The Willows Family Ales –When Tulsa home brewer Heath Glover got laid off from his day job as a pharmaceutical rep, he decided to throw himself into commercial brewing and The Willows Family Ales was born. Under the mentorship of Prairie Ales co-founder Chase Healey, Glover perfected his craft at Prairie’s facilities and released the brewery’s flagship Family Ale—a bright and funky sour beer with notes of peach, berries and spices. Coffee lovers won’t want to miss Willows Family’s Bump n’ Grind coffee saison, starring huge java flavors offset by a sweeter malt bill for balance. Keep an eye out for offerings from this rising Tulsa brewery.

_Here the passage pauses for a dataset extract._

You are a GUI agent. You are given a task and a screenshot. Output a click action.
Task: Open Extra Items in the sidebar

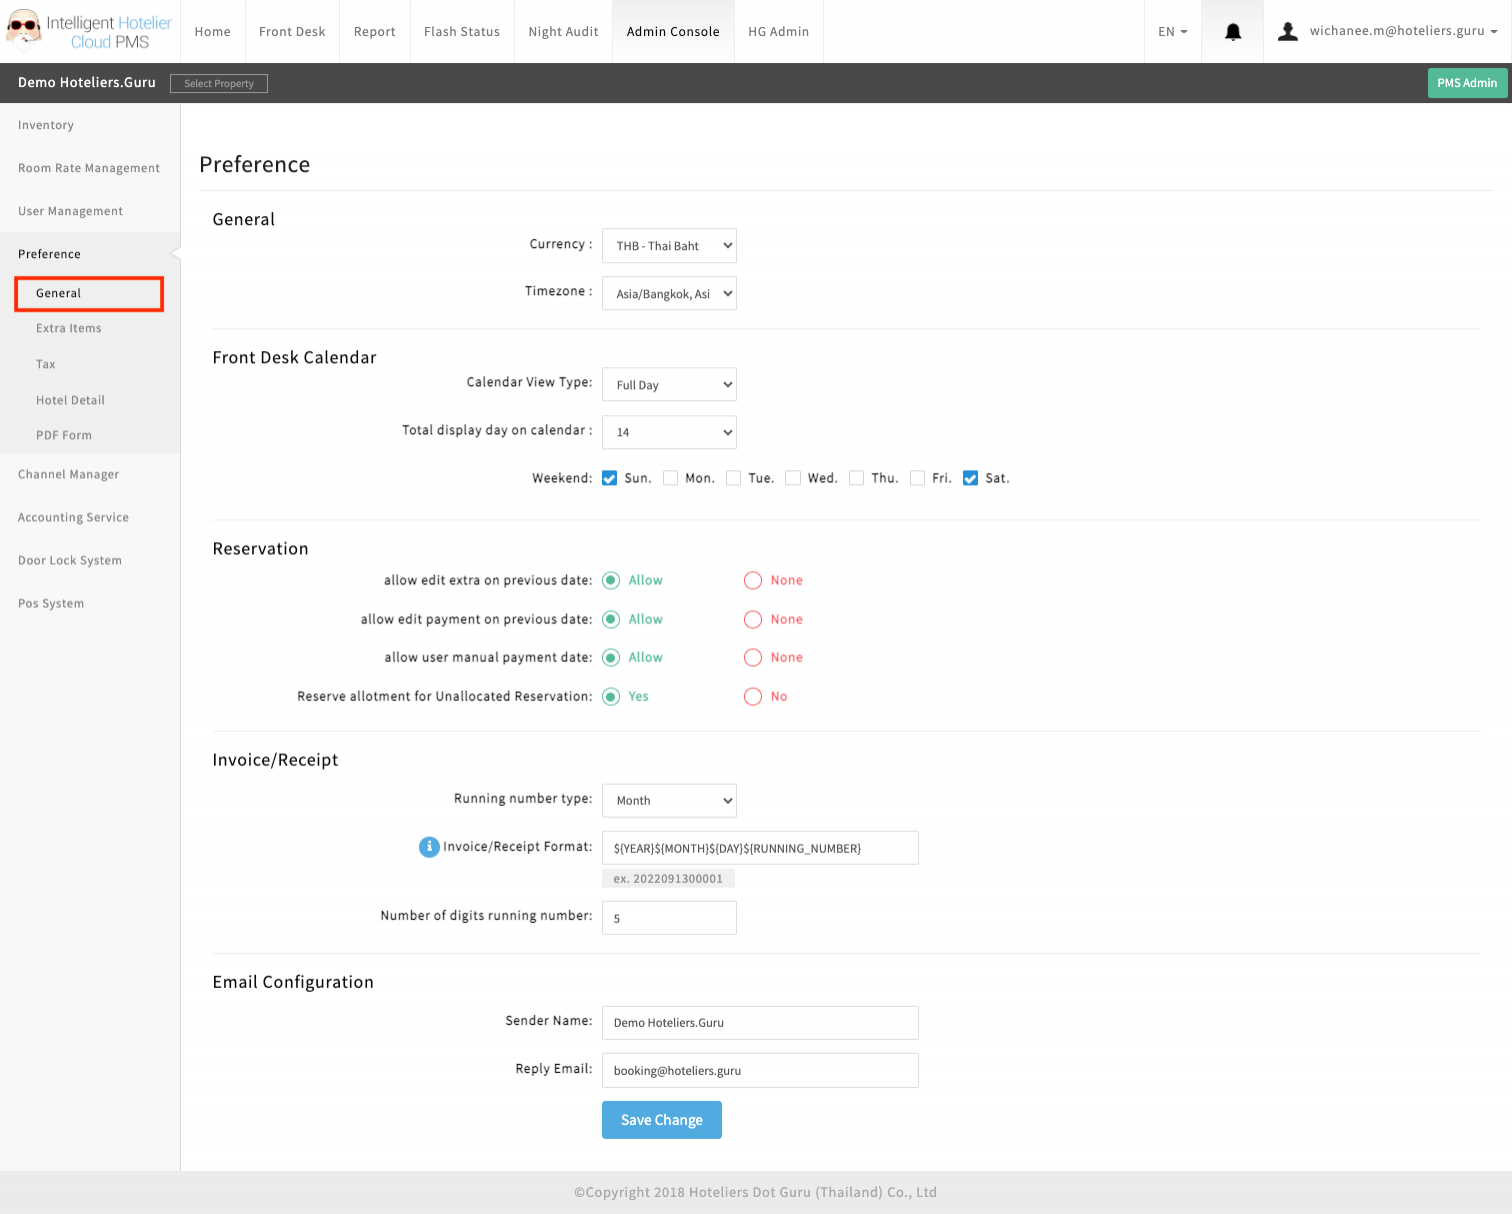(69, 328)
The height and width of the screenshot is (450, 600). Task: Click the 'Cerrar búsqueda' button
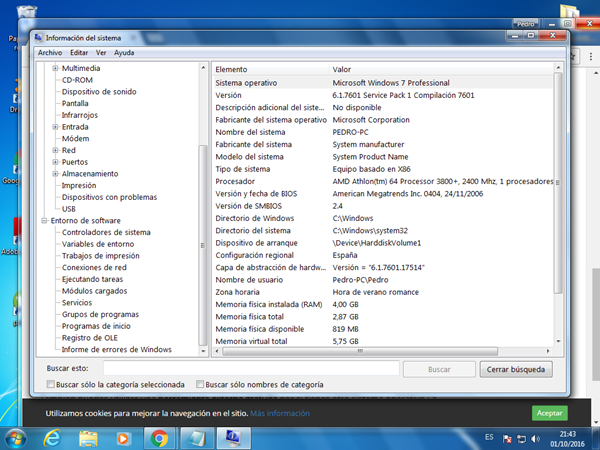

(405) Brewing Company – 405 Brewing Company began with the mission of bringing craft beer to Norman, and the brewery been gathering steam since owners Jonathan Stapleton and Trae Carson whipped up their very first batch at home. Since releasing their first commercial beer, FDR—an imperial stout brewed from four different chocolate malts and 30 pounds of locally-roasted Mariposa coffee—405 Brewing Company has brought a variety of styles to Oklahoma's thirsty craft beer lovers. Stop by the 405 Brewing Co. Taproom in Norman and see what makes their beers stand out in a craft beer scene full of heavy hitters.
Twisted Spike – The first craft brewery to open in OKC’s Automobile Alley, Twisted Spike Brewery Tasting Room serves up a wide range of styles that are sure to satisfy beer lovers of all stripes. Drop by their industrial-chic tasting room located in a vacated warehouse near the railroad tracks off I-235 and sip on beers like the Golden Spike saison, Holy Beer Belgian quad, Twisted Stache milk stout and more.
This has been a quick tour through the hoppy, malty and refreshing world of Oklahoma craft beer. Just as the state’s diverse terrain offers something for everyone, its craft brewers also have a style for every taste. Whether you’re looking for crisp pilsners, knockout stouts, lip-puckering sours or sessionable pale ales, you’re bound to find an Oklahoma craft beer (or two, or three) that will knock your socks off.